Ekspor Maruti Suzuki juga meningkat dua kali lipat, terutama ke Eropa. Hal tersebut dipicu oleh paket stimulus pemerintah negara-negara Eropa, dengan memberikan subsidi kepada pembeli mobil baru dan membesi-tuakan kendaraan lamanya.
Pemerintahan di Eropa berusaha memacu industri dan bisnis otomotif mereka dengan menawarkan insentif bagi konsumen untuk membeli produk baru yang lebih irit dan ramah lingkungan. Utamannya di Jerman.
Pendapatan bersih dalam 3 bulan kedua 2009, Juli-September naik 5,7 miliar rupee (123 juta dolar AS). Penjualan Swift dan Ritz (Splash) dan model lain naik 30 persen setelah, bunga kredit turun.
Selama kuartal kedua, Juli-September, Maruti-Suzuki telah menjual 246.188 mobil dalam berbagai kategori, itu van dan SUV. Tahun lalu, pada periode sama, hanya 189.451. Sementara ekspor 37,105 unit, tahun lalu 17.745 unit.
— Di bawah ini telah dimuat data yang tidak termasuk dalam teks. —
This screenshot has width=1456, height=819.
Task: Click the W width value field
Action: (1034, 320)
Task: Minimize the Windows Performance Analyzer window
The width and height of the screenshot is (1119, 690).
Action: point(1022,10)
Maruti berharap melipatkan gandakan produksi mesin K-Series sampai 500.000 per tahun. Mesin ini digunakan pada A-Start atau Splash yang dipasok Maruti ke Nissan dan dijual ke Eropa dengan nama Pixo.
Bunga Murah
Penjualan domestik meningkat karena bunga murah dari bank sentral India. Pemerintah India juga menurunkan pajak dan meningkatkan belanja untuk memperbaiki perekonomian negara tersebut akibat resesi global.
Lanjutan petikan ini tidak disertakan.